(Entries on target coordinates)
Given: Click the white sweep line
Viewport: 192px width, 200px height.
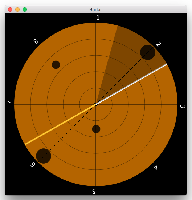Looking at the screenshot, I should (131, 84).
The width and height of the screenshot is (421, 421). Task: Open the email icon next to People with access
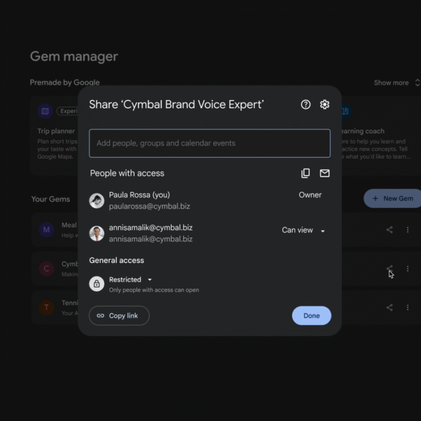tap(324, 173)
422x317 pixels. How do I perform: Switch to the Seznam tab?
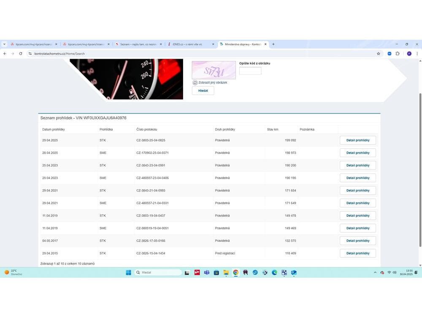[138, 44]
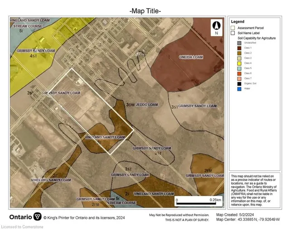Click the Assessment Parcel legend symbol
This screenshot has height=229, width=290.
coord(233,27)
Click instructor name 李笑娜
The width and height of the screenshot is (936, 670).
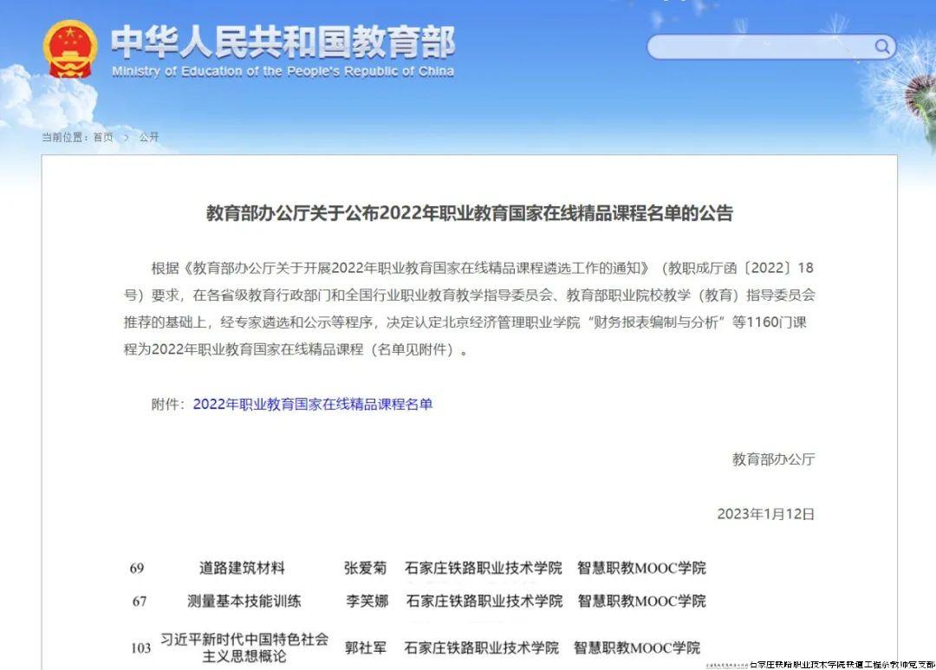[367, 601]
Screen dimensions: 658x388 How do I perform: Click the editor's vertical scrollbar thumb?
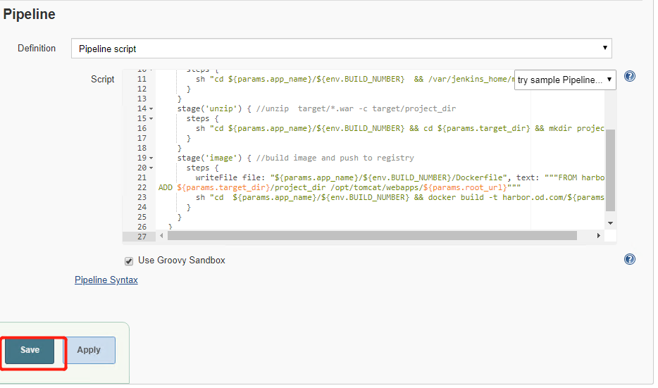[x=610, y=169]
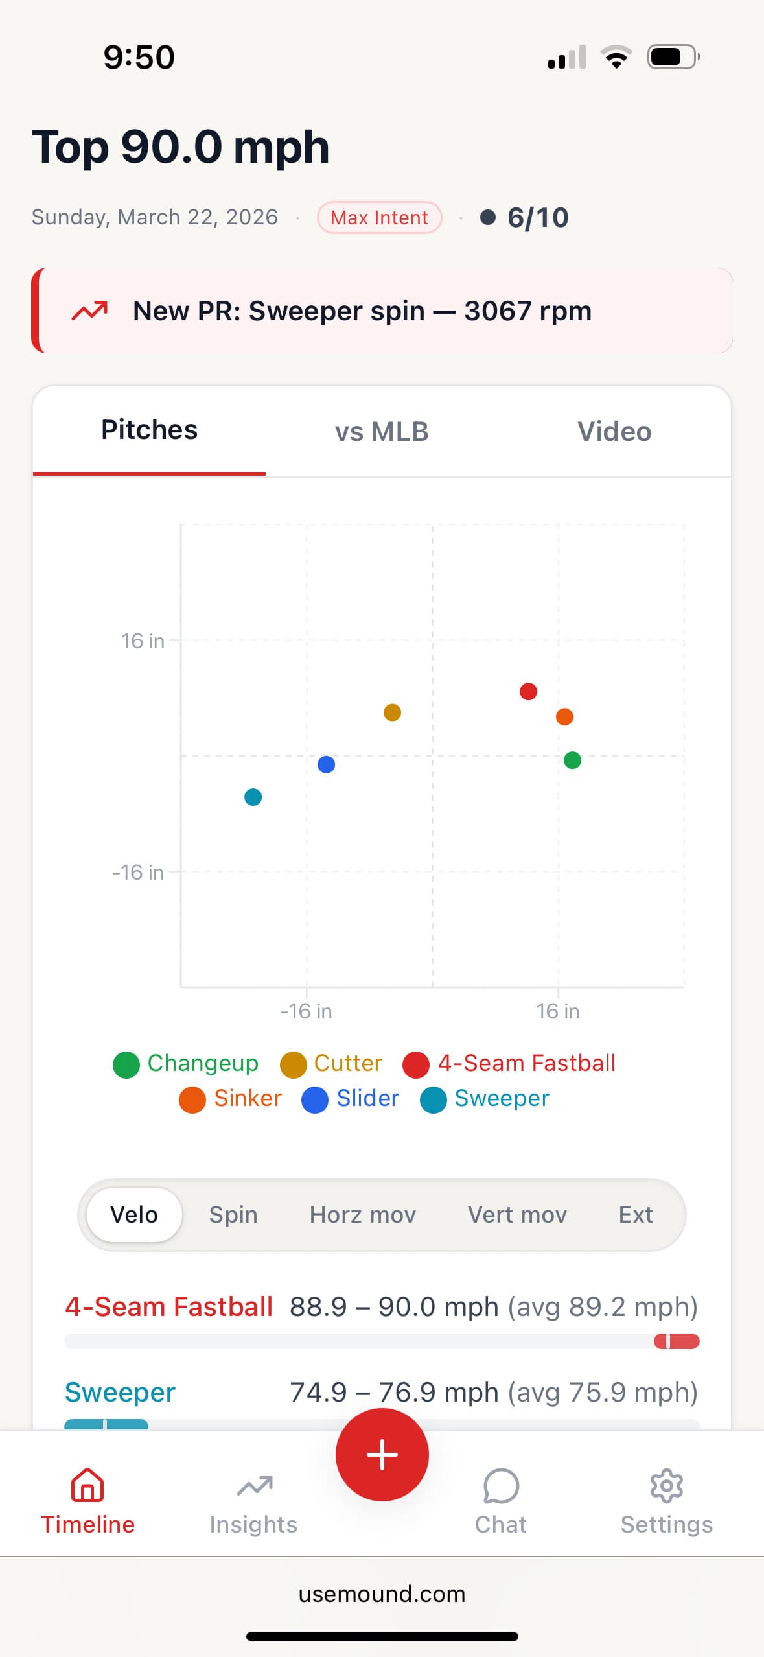Image resolution: width=764 pixels, height=1657 pixels.
Task: Switch metric to Vert mov
Action: (517, 1214)
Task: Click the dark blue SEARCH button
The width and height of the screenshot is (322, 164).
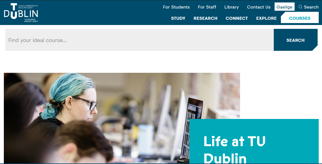Action: (295, 40)
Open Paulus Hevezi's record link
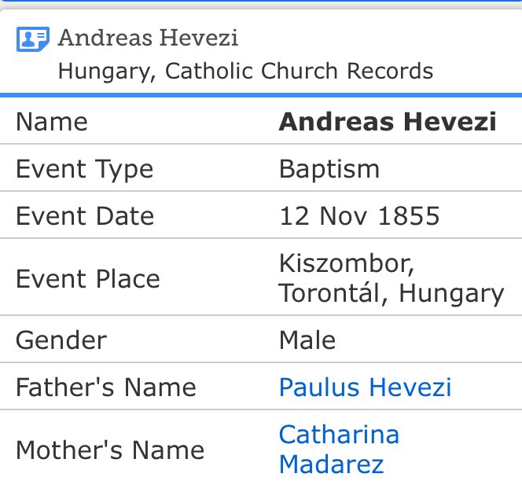 tap(365, 387)
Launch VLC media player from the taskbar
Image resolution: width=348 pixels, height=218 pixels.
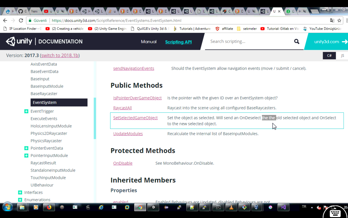pyautogui.click(x=231, y=207)
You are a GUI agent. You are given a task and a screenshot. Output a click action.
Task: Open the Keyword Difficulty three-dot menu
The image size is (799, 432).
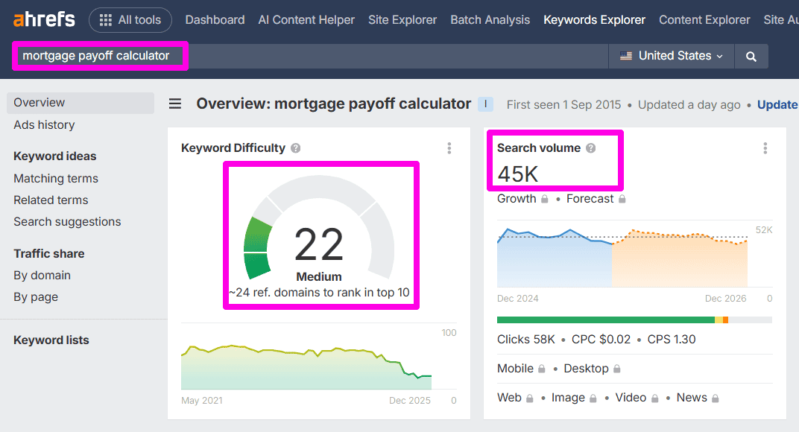click(x=449, y=148)
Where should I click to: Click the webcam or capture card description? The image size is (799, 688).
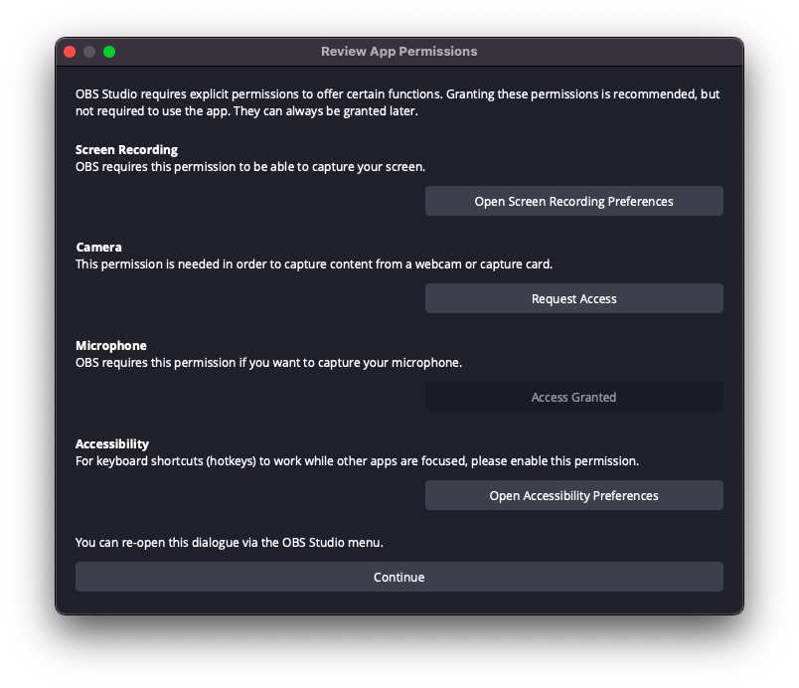314,264
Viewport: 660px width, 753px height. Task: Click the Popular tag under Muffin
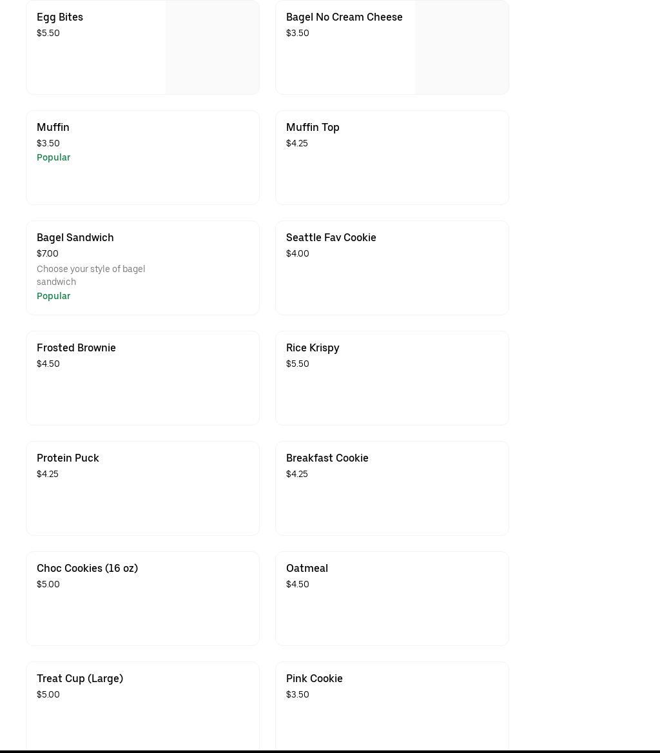(x=53, y=157)
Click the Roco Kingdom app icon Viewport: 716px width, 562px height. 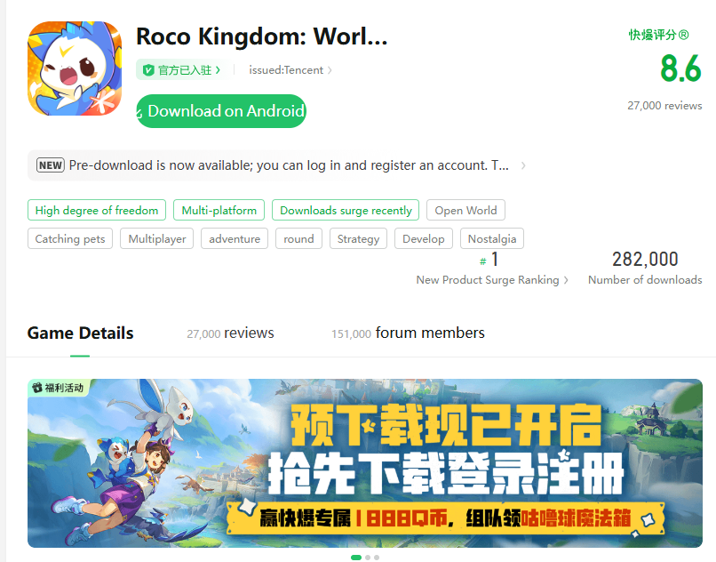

**WORK TO BE COMPLETED**
Rewrite all of the rows above with every "Viewport" swapped for "Screen size" and nothing else altered. Omit the pictures from your answer.

**SOLUTION**
Given: Click the white sweep line
Screen size: 192px width, 200px height.
Looking at the screenshot, I should (131, 84).
The width and height of the screenshot is (421, 421). Task: Open the email icon next to People with access
tap(324, 173)
422x317 pixels. How do I perform: Switch to the Seznam tab?
[138, 44]
Click the Assessment Parcel legend symbol
This screenshot has height=229, width=290.
coord(233,27)
Click instructor name 李笑娜
The width and height of the screenshot is (936, 670).
[367, 601]
Screen dimensions: 658x388 How do I perform: Click the editor's vertical scrollbar thumb?
[x=610, y=169]
Image resolution: width=764 pixels, height=1657 pixels.
Task: Switch metric to Vert mov
Action: (517, 1214)
Task: Click the dark blue SEARCH button
The width and height of the screenshot is (322, 164).
Action: (295, 40)
Open Paulus Hevezi's record link
 tap(365, 387)
Launch VLC media player from the taskbar
Image resolution: width=348 pixels, height=218 pixels.
pyautogui.click(x=231, y=207)
You are a GUI agent. You are given a task and a screenshot. Output a click action.
Task: Open the Keyword Difficulty three-dot menu
The image size is (799, 432).
click(x=449, y=148)
Where should I click to: Click the webcam or capture card description? The image size is (799, 688).
314,264
Screen size: 660px width, 753px height. Task: Click the Popular tag under Muffin
(x=53, y=157)
Click the Roco Kingdom app icon Screen size: 716px width, 562px height. 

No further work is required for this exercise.